ROMP

Reediana Omnibus Musica Philosopha

Reediana Omnibus Musica Philosopha

Reed's annual symposium on music and
the liberal arts.

 

Conversation: How Arnold Schoenberg’s Pierrot Lunaire (1912) Shaped a Century of Music

February 10, Friday, 4 p.m.,
Eliot Hall Chapel

Cellist Fred Sherry and composer David Schiff in conversation.

Concert: Chamber Music Northwest “Music from 1912: Celebrating the Reed Centennial”

February 10, Friday, 7:30 p.m.,
Kaul Auditorium

Apollo Trio

Commemorating 1912’s most progressive musical output, this concert marks the premier of “Class of 1915,” a suite of foxtrots, blues, and rags, arranged by David Schiff. Also performed are Maurice Ravel’s Piano Trio (1914) and Arnold Schoenberg’s Pierrot Lunaire op. 21 (1912) with musicians Jeffrey Swann, piano; Mary Nessinger, mezzo-soprano; Ida Kavafian, violin; Fred Sherry, cello; Tara Helen O’Connor, flute; and David Shifrin, clarinet.

Talk: “Moonlight, Synaesthesia, and the Arts”

February 11, Saturday, 10 a.m–noon,
Psychology 105

Kimberly Jannarone, associate professor of theatre arts at the University of California, Santa Cruz, is the author of Artaud and His Doubles (University of Michigan Press, 2010). She received her MFA and DFA from the Yale School of Drama and has published essays and reviews on experimental performance in Theatre Survey, Theatre Journal, French Forum, Modernism/Modernity, TDR, and New Theatre Quarterly, and chapters in The Exquisite Corpse: Collaboration, Creativity, the World's Most Popular Parlor Game (University of Nebraska Press, 2009), and Avant-Garde Performance and Material Exchange (Palgrave, 2011). For essays she wrote on Artaud, she received the 2006 Gerald Kahan Scholar's Prize and the honorable mention for the 2009 ASTR Essay Prize, both awarded by the American Society for Theatre Research. She recently was a Camargo Fellow in Cassis, France, working on her next book, The Crowd in the Theatre.

Talk: “1912: Music and Art on the Eve of the Great War"

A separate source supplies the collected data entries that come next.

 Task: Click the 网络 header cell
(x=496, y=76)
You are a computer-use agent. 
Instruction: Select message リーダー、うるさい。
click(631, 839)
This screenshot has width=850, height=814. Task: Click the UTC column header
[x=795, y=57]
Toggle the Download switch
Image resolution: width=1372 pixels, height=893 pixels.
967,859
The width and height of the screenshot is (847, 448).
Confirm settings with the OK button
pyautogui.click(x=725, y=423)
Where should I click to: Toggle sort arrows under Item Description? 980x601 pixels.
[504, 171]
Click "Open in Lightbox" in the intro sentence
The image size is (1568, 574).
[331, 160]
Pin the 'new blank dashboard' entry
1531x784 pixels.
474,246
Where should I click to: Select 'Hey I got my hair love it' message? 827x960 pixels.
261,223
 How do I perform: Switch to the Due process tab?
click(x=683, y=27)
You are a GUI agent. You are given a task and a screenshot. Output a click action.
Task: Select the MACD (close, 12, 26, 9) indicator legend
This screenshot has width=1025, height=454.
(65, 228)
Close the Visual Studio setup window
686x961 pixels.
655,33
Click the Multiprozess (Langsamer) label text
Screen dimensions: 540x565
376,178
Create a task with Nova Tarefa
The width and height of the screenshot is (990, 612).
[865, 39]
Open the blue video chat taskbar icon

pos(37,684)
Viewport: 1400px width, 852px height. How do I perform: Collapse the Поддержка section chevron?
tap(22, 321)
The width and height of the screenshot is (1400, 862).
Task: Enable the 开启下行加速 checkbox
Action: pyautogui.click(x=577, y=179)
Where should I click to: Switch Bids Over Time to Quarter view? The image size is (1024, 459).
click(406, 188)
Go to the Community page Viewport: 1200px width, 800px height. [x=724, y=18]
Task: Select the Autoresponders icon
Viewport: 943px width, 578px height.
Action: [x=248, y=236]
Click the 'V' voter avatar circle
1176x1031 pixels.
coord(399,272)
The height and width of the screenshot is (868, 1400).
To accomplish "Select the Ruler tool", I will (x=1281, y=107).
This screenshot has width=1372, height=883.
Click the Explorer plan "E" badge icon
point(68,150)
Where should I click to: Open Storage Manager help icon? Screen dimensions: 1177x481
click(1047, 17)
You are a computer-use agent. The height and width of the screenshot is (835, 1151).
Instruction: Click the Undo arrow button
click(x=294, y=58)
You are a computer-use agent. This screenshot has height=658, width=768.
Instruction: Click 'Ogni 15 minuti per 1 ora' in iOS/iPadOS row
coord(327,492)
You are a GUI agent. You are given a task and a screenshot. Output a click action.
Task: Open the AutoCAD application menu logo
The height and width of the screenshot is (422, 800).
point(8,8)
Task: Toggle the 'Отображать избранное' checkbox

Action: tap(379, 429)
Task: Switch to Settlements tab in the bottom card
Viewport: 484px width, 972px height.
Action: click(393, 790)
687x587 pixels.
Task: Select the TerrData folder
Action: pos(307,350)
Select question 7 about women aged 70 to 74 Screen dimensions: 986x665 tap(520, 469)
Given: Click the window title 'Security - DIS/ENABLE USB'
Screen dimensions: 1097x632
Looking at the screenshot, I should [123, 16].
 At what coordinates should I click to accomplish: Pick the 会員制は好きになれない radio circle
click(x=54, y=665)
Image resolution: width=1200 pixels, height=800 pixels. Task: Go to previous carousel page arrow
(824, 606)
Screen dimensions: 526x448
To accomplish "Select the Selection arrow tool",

February 11, Saturday, 1–3 p.m.,
Psychology 105

Olivia Mattis, a musicologist specializing in the links between music and the visual arts, is coeditor with art historian James H. Rubin of Rival Sisters: Art and Music at the Birth of Modernism (Ashgate/Lund-Humphries, forthcoming) and coauthor, with a team of art historians, of Visual Music: Synaesthesia in Art and Music Since 1900 (Thames and Hudson, 2005). She is a recipient of an ASCAP-Deems Taylor Award and a research fellowship from the National Endowment for the Humanities, and is completing the first comprehensive biography of the composer Edgard Varèse. She also is a cofounder of the Sousa Mendes Foundation and works in academic administration at Stony Brook University.